Composteur collectif modulaire Ekovore installé dans une cours d'immeuble en copropriété | Ce composteur est composé de 3 modules de 550L|110 et d'un module de 275L|110


Les composteurs collectifs modulaires Ekovore apportent une réponse concrète aux enjeux actuels de gestion des biodéchets dans les espaces partagés. En combinant plusieurs composteurs individuels, il devient possible de créer de véritables stations de compostage collectif. Ces dispositifs s’adaptent aux besoins réels des habitants, des usagers et des gestionnaires de sites.

Ces solutions conviennent aussi bien aux cours d’immeubles en copropriété qu’aux établissements collectifs, aux restaurants ou aux lieux recevant du public. Elles encouragent des gestes écologiques simples et accessibles. En parallèle, elles s’inscrivent pleinement dans une logique d’économie circulaire et de réduction des déchets à la source.

Une modularité pensée pour le compostage collectif

Chaque composteur Ekovore fonctionne d’abord de manière autonome. Il permet ainsi de traiter efficacement les biodéchets d’un foyer ou d’un petit groupe. Toutefois, lorsqu’ils sont organisés en système, ces équipements deviennent de véritables composteurs collectifs modulaires, capables de gérer les apports de 10 à 30 foyers selon la configuration retenue.

Grâce à des volumes compris entre 275 litres et 800 litres, ainsi qu’à plusieurs hauteurs disponibles, les possibilités d’assemblage restent nombreuses. Ainsi, chaque projet peut s’adapter précisément à l’espace disponible et au volume réel de biodéchets produits.

Un processus de compostage structuré en plusieurs étapes

Le compostage collectif repose sur un fonctionnement séquentiel clair et pédagogique. Chaque module remplit un rôle précis dans le cycle de transformation :

– un premier module dédié à la collecte des biodéchets,
– un second module consacré à la première phase de maturation,
– un troisième module pour la seconde phase de maturation.

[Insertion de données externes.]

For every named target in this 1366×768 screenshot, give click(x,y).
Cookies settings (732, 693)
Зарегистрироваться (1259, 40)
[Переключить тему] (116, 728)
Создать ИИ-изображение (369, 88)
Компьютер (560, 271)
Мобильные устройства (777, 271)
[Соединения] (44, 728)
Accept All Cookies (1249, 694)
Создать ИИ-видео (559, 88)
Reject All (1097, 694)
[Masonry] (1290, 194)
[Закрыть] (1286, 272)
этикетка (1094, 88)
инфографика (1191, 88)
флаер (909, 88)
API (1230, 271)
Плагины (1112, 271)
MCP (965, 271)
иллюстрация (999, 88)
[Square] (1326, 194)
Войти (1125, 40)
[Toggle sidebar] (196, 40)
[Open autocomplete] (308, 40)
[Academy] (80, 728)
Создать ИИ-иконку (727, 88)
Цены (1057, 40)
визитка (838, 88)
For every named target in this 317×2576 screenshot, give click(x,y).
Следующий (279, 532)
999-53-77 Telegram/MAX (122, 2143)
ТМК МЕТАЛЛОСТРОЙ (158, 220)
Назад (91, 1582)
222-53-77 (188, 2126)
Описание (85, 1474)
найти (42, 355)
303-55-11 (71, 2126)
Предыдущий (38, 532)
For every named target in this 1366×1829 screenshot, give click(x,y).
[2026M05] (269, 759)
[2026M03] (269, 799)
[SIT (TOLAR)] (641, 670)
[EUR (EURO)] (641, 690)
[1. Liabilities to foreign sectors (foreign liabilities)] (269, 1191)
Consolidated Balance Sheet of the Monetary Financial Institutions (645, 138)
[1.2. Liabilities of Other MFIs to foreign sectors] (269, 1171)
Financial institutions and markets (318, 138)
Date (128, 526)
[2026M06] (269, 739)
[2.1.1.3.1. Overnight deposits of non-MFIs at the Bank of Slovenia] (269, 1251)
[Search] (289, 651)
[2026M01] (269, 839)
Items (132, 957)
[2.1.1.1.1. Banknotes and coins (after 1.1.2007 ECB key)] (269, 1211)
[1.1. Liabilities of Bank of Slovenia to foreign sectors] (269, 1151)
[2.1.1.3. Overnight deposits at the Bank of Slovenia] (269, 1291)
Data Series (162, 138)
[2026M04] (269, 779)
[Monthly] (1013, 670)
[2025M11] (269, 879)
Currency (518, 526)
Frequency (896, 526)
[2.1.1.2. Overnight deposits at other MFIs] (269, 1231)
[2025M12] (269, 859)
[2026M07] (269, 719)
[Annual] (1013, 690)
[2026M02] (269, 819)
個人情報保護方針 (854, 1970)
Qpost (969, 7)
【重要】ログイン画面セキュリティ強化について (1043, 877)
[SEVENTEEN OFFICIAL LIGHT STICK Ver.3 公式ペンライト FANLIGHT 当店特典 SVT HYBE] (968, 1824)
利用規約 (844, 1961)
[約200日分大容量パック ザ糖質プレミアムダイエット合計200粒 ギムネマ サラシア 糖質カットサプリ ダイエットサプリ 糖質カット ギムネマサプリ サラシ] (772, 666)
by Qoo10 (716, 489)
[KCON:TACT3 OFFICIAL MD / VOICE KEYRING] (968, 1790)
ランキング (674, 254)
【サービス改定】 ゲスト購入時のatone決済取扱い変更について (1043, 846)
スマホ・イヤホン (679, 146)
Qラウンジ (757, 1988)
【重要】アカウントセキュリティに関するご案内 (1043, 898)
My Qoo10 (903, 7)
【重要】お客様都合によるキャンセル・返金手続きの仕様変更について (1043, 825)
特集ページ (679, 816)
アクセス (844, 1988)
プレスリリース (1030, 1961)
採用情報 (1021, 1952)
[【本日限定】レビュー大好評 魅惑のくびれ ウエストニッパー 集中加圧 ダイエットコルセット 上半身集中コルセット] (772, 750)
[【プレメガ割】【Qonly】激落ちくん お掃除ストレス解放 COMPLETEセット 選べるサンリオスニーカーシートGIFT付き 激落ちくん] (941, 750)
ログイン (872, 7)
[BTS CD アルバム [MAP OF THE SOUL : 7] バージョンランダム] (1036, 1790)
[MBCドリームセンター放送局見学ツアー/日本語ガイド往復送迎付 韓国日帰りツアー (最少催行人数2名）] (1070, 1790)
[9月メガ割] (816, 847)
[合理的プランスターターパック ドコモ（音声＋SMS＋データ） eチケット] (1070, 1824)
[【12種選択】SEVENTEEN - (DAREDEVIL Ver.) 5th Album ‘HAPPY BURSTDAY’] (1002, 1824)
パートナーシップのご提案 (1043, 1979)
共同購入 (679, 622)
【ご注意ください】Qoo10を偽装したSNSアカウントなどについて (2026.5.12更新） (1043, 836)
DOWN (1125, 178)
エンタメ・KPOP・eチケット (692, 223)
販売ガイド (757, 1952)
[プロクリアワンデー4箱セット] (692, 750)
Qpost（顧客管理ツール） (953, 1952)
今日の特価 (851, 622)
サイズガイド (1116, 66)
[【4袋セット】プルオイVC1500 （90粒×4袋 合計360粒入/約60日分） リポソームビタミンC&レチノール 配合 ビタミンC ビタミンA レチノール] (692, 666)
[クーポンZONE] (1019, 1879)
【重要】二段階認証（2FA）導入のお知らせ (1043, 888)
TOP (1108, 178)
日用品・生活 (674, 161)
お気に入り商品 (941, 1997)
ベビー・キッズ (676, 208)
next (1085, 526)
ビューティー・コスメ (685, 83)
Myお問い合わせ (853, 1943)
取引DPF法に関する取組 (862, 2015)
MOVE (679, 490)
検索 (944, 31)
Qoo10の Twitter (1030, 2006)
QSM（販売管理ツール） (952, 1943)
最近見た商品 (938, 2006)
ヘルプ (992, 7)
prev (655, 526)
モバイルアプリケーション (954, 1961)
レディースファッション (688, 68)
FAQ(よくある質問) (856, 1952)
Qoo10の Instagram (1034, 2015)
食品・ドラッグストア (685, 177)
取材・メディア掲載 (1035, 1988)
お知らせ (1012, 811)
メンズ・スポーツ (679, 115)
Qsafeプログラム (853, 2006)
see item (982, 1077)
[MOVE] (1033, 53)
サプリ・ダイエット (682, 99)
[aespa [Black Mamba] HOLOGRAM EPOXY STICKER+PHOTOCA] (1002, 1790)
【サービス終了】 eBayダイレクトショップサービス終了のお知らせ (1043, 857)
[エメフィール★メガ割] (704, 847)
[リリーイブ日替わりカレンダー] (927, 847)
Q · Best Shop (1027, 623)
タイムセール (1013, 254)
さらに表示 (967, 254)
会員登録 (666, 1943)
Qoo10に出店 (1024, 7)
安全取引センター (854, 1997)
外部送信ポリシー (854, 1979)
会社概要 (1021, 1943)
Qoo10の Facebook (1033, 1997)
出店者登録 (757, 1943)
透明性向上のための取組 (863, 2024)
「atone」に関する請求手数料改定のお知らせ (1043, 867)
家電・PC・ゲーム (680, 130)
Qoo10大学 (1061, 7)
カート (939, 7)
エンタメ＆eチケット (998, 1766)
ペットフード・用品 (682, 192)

Cette organisation améliore la qualité du compost obtenu. De plus, elle facilite la compréhension du processus et simplifie la gestion quotidienne pour les usagers.

Les avantages des composteurs collectifs modulaires

La conception modulaire offre plusieurs bénéfices concrets pour les porteurs de projets :

  • Flexibilité et évolutivité : il suffit d’ajouter un module lorsque de nouveaux foyers rejoignent le dispositif.
  • Maintenance simplifiée : chaque composteur reste accessible, ce qui facilite l’entretien et le suivi.
  • Adaptabilité : le système répond aussi bien aux besoins du compostage individuel qu’à ceux du compostage collectif.
  • Durabilité : l’optimisation des volumes et des matériaux permet de concevoir des équipements robustes et pérennes.

En combinant ces atouts, les composteurs collectifs modulaires favorisent une gestion responsable des biodéchets de proximité. Ils contribuent à réduire les déchets organiques tout en générant des gestes écologiques durables au sein des espaces partagés.

Pour approfondir le sujet de la gestion des biodéchets et du compostage de proximité, il est également possible de consulter les ressources proposées par l’ADEME, acteur de référence de la transition écologique.